• Aim of the exercise
Write out again only the lines between the one with "This screenshot has width=800, height=464." and the end of the records below, both ends counted, and don't include the pictures.

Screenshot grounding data
──────────────────────────────
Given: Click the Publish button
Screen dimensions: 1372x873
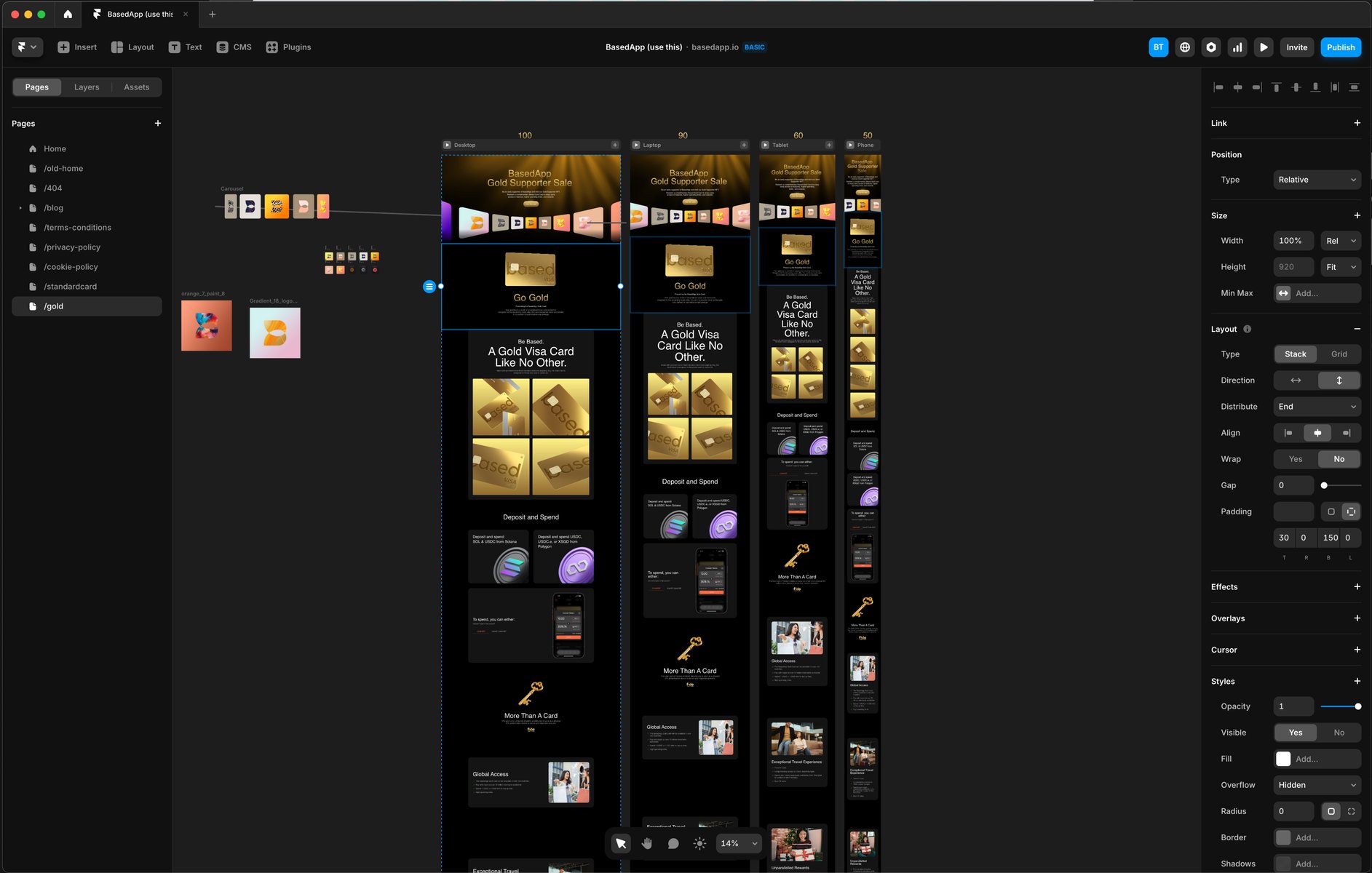Looking at the screenshot, I should 1340,47.
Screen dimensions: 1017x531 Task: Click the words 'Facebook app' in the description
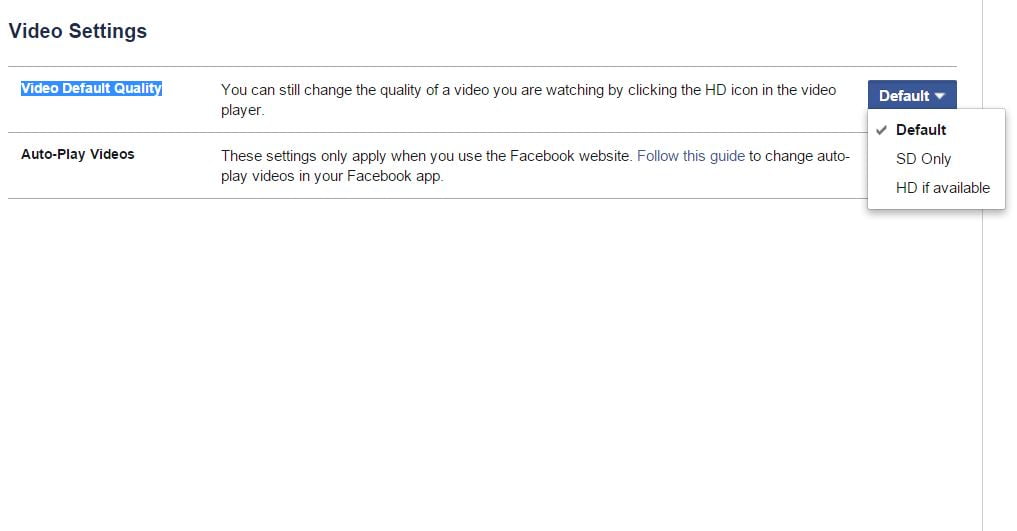click(394, 176)
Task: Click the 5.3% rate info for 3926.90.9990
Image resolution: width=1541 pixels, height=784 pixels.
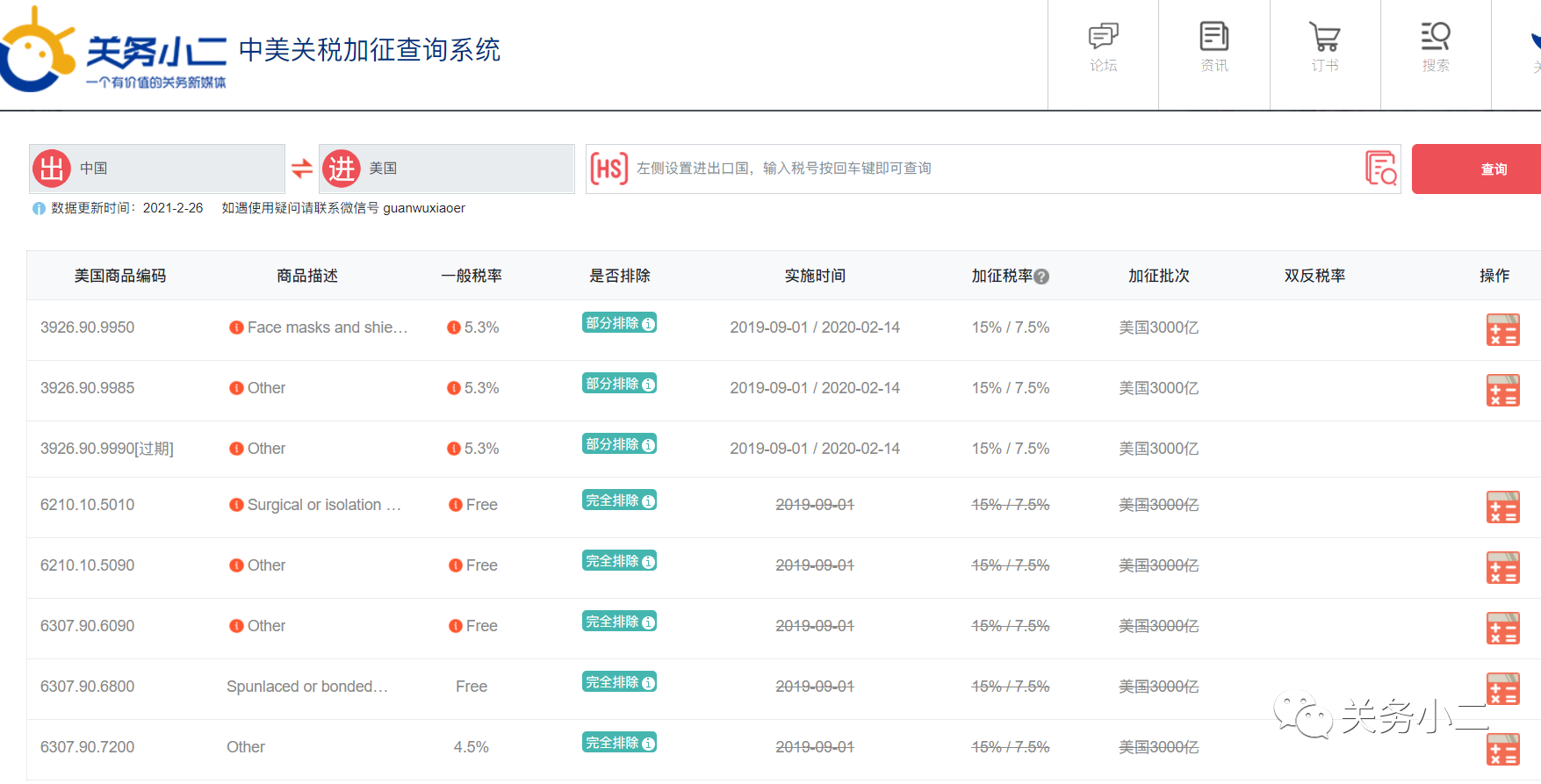Action: tap(472, 449)
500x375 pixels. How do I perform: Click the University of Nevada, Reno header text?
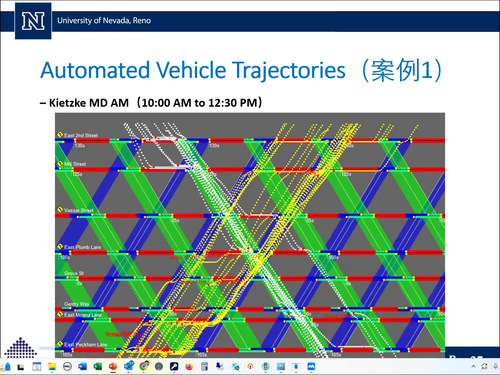(x=104, y=21)
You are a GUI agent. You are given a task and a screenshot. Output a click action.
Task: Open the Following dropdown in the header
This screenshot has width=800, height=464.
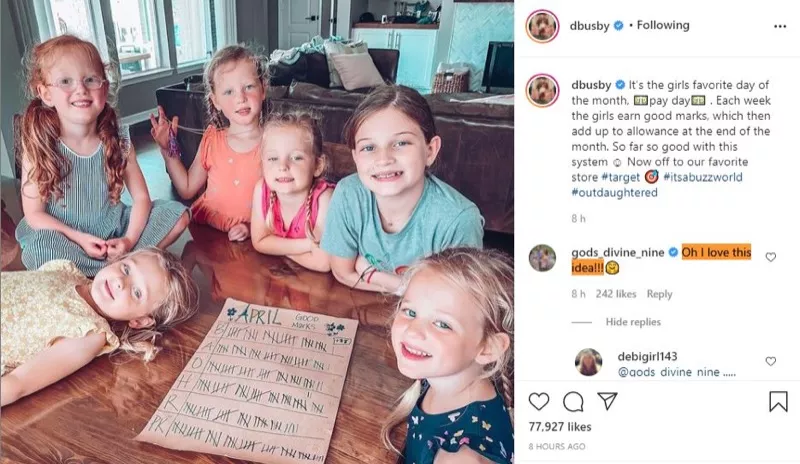663,25
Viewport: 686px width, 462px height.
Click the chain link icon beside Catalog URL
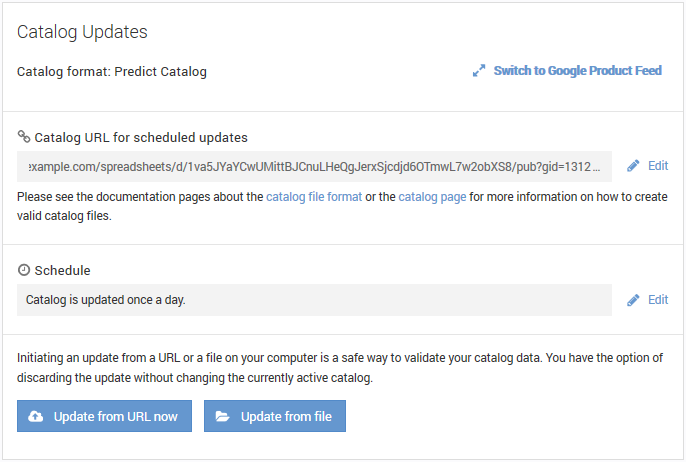click(x=24, y=137)
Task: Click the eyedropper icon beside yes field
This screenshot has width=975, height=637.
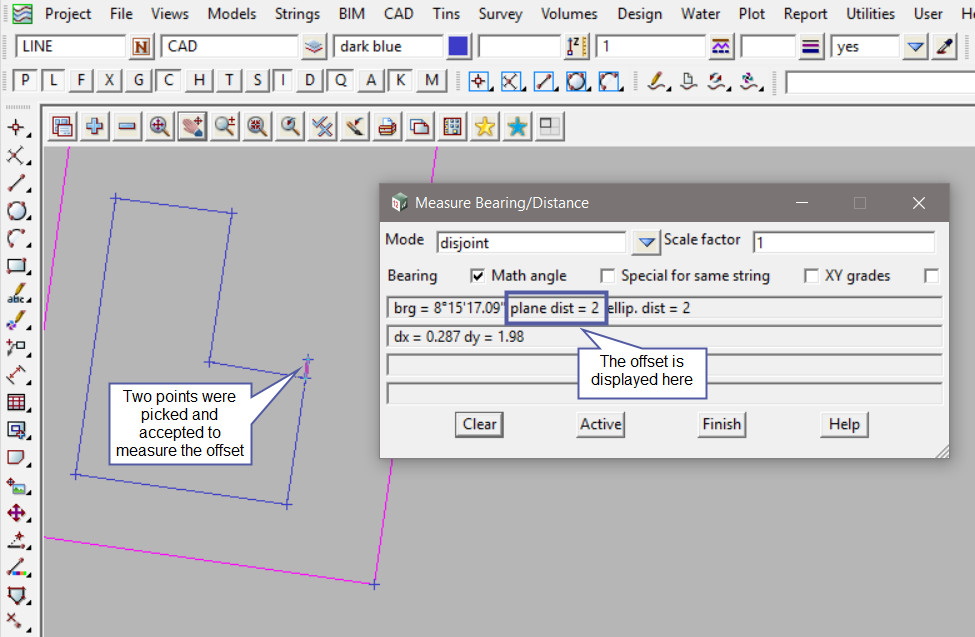Action: tap(944, 47)
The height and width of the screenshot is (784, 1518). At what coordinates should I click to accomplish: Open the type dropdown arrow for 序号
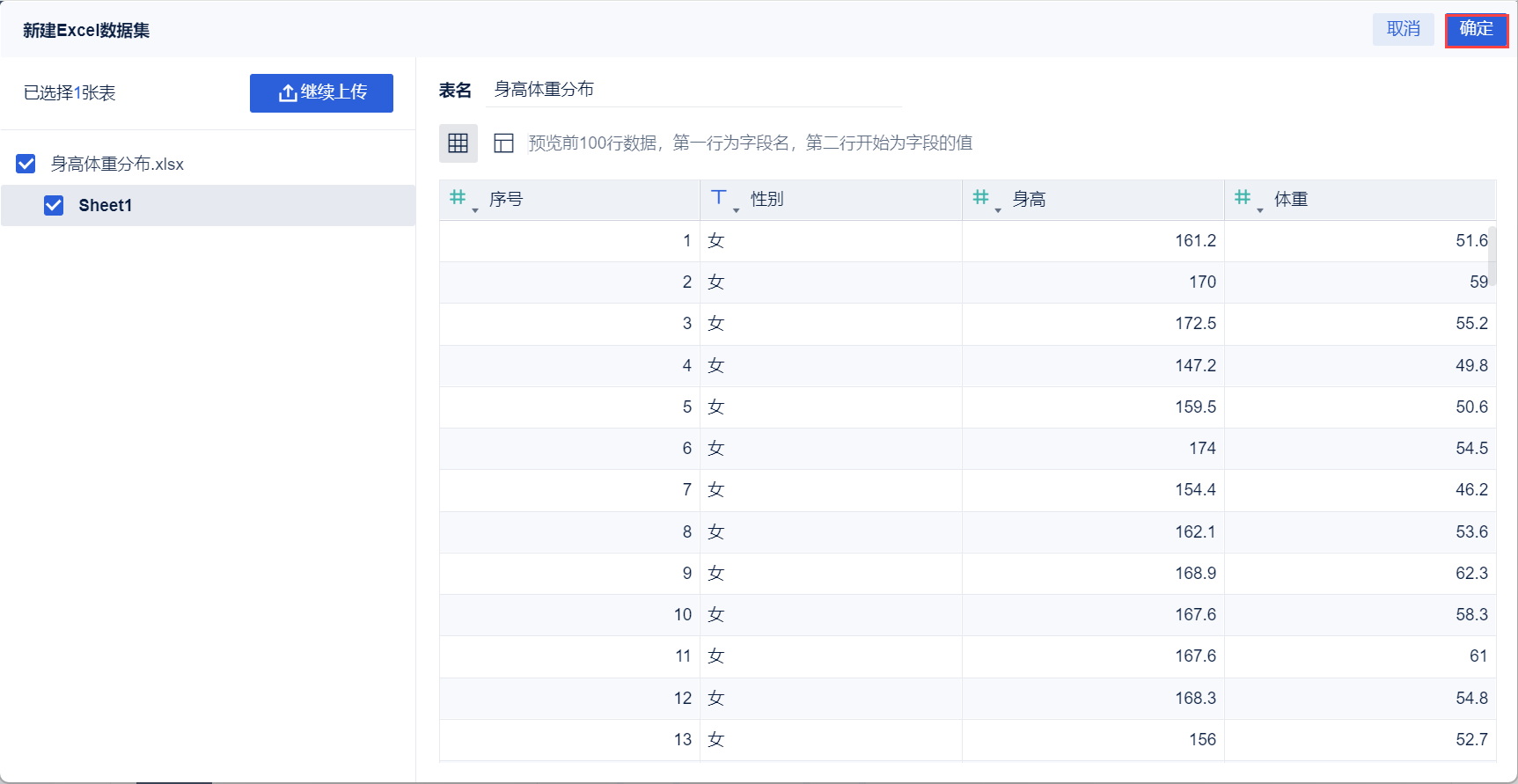[x=475, y=210]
──────────────────────────────
• Result of this task
This screenshot has width=800, height=464.
663,25
Viewport: 686px width, 462px height.
Click the chain link icon beside Catalog URL
click(x=24, y=137)
Task: Click the eyedropper icon beside yes field
This screenshot has width=975, height=637.
Action: tap(944, 47)
The height and width of the screenshot is (784, 1518). At what coordinates should I click to accomplish: Open the type dropdown arrow for 序号
[x=475, y=210]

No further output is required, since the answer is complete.